If Safari's implementation of this feature doesn't "do it" for you, drop over to the Arc90 labs and see what Readability does. 

Readability's advantage over Safari Reader is in the customization (somewhat) of layout, font and font size. It's a godsend for people with visual challenges, or those of us who just like a simplified view of a page, stripped of all the advertising crap, sidebars, etc.

See the two views of this BP story below. First is the standard display. Second is my Readability version:


----------



## 9780 (Sep 14, 2006)

CubaMark said:


> Readability's advantage over Safari Reader is in the customization (somewhat) of layout, font and font size. It's a godsend for people with visual challenges, or those of us who just like a simplified view of a page, stripped of all the advertising crap, sidebars, etc.

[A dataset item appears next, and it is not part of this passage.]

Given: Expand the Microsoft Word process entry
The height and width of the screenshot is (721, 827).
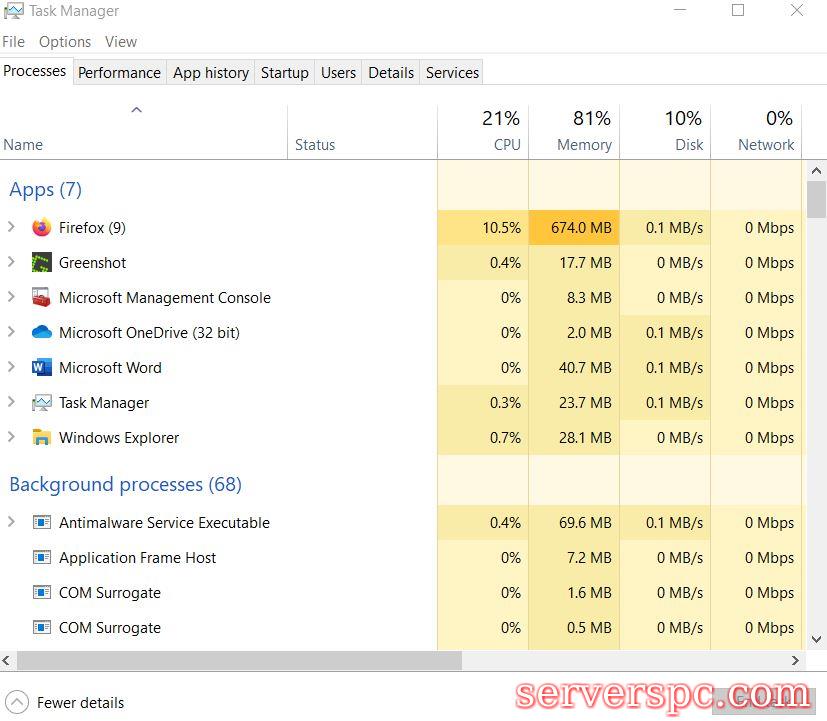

plus Readability isn't limited to pages that Safari deems worthy of Reader.


----------



## JustAMacUser (Oct 21, 2007)

I like the return of the blue progress bar. But the two things that I really appreciate: The address bar now searches page titles and tab management is greatly improved (it seems to more properly force "new windows" into tabs; before it was almost all (with a plist tweak) or nothing).


----------



## JustAMacUser (Oct 21, 2007)

CubaMark said:


> fyrefly said:
> 
> 
> > Am I the only one who doesn't get the usefulness of Safari Reader?
> ...


I would say no. 

I don't really see the point in clicking another button or pressing another key combination to simplify the page I'm already on. In the time it takes me to do that I can already be reading the article. Most web sites are simply not that distracting that I need everything else filtered out.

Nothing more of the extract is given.